*Problem description*
Copy word for word the part of the data that starts with the line containing "This screenshot has width=914, height=896." and ends with the line containing "Action: [952, 199]", including both of those lines.

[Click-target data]
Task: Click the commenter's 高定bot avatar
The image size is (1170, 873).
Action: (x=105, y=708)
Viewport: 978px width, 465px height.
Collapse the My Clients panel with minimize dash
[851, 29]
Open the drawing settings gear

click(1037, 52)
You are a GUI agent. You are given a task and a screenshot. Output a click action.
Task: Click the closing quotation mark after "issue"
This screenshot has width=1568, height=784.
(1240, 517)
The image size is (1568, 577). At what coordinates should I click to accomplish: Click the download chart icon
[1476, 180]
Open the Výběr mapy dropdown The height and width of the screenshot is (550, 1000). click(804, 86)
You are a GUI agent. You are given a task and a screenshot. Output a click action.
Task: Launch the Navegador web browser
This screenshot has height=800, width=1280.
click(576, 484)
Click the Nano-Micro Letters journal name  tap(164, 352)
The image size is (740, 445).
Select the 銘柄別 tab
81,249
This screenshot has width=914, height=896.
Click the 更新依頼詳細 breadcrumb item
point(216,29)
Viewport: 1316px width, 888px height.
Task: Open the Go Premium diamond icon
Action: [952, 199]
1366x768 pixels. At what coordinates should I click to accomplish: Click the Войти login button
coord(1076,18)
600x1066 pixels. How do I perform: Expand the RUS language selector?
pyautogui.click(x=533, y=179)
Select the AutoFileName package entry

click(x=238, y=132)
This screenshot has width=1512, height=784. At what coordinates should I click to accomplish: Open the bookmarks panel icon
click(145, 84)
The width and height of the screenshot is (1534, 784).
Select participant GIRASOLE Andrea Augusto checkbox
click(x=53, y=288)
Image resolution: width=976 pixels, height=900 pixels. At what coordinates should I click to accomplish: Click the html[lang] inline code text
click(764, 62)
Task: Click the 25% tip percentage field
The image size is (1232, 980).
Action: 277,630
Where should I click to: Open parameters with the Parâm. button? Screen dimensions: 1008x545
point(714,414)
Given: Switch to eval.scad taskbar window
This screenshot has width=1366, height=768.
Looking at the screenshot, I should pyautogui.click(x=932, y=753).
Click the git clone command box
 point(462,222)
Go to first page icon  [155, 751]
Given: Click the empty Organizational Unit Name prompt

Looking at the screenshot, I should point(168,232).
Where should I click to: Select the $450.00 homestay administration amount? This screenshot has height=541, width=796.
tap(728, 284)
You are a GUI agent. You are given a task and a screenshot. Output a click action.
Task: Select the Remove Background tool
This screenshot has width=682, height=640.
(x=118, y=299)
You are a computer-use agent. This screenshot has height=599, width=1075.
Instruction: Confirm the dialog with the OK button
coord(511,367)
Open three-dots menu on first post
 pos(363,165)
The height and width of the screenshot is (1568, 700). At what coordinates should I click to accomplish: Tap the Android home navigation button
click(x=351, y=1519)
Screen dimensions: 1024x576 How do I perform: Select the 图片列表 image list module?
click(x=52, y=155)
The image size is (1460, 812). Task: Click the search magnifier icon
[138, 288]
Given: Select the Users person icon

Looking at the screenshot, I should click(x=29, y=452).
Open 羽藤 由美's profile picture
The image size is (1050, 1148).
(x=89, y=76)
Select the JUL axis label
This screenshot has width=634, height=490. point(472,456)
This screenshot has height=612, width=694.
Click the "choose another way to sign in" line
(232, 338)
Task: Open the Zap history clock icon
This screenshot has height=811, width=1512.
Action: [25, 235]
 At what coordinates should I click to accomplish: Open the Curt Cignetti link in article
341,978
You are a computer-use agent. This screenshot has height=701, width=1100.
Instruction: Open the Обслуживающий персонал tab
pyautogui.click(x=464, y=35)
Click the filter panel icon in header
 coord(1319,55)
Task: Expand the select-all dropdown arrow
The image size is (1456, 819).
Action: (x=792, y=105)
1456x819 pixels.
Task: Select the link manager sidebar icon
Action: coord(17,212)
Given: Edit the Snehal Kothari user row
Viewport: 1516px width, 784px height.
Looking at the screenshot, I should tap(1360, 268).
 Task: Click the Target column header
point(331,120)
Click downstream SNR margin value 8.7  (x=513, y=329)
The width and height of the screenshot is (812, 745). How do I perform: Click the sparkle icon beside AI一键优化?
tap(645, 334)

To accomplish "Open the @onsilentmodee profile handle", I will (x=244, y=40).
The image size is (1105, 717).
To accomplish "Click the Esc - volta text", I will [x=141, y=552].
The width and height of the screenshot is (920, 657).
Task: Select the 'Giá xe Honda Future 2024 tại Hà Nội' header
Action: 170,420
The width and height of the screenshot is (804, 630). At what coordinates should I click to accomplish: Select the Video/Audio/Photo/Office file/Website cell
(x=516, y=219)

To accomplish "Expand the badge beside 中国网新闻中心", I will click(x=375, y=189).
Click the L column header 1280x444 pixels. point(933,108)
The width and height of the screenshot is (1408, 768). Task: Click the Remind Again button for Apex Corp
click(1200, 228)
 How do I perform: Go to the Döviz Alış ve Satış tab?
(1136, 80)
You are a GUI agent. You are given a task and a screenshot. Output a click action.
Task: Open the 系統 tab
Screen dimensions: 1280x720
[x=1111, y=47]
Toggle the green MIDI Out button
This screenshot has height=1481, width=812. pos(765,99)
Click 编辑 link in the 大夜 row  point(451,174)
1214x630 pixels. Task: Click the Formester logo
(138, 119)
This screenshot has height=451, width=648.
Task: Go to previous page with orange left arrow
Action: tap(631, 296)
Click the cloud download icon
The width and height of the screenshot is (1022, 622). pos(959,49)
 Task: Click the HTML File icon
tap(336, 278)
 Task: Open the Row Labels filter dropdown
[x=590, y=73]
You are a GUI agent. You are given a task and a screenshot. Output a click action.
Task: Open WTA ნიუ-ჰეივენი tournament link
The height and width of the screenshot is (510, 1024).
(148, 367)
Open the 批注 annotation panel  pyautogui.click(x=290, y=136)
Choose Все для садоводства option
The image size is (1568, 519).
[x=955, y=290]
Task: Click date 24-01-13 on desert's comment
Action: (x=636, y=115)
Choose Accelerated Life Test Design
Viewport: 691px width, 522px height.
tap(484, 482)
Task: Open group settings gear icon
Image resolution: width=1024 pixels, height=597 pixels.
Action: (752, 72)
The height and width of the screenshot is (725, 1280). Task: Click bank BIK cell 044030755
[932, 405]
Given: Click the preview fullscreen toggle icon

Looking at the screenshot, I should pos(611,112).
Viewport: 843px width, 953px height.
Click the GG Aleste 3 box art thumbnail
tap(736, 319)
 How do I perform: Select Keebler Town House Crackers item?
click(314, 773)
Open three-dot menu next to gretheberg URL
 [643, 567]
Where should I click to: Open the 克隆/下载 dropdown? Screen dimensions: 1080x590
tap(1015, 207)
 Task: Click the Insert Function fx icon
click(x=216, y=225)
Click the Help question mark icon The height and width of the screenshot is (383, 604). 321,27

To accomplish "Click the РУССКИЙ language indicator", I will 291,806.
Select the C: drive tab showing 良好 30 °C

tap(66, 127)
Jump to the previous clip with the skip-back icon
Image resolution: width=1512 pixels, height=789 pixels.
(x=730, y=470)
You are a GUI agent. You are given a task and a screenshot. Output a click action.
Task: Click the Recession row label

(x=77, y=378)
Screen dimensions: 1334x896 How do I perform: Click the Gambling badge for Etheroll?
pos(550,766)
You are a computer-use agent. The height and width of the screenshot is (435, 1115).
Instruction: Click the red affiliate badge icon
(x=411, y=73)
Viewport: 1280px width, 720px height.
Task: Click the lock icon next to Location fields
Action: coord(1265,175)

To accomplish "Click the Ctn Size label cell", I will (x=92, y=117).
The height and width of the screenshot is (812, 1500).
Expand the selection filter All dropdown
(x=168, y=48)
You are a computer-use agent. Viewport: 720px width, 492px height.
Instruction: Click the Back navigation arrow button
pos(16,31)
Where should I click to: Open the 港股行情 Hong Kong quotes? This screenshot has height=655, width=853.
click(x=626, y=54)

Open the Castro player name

*Expected answer*
This screenshot has width=914, height=896.
Click the 更新依頼詳細 breadcrumb item
point(216,29)
Viewport: 1316px width, 888px height.
Task: Open the Go Premium diamond icon
Action: [952, 199]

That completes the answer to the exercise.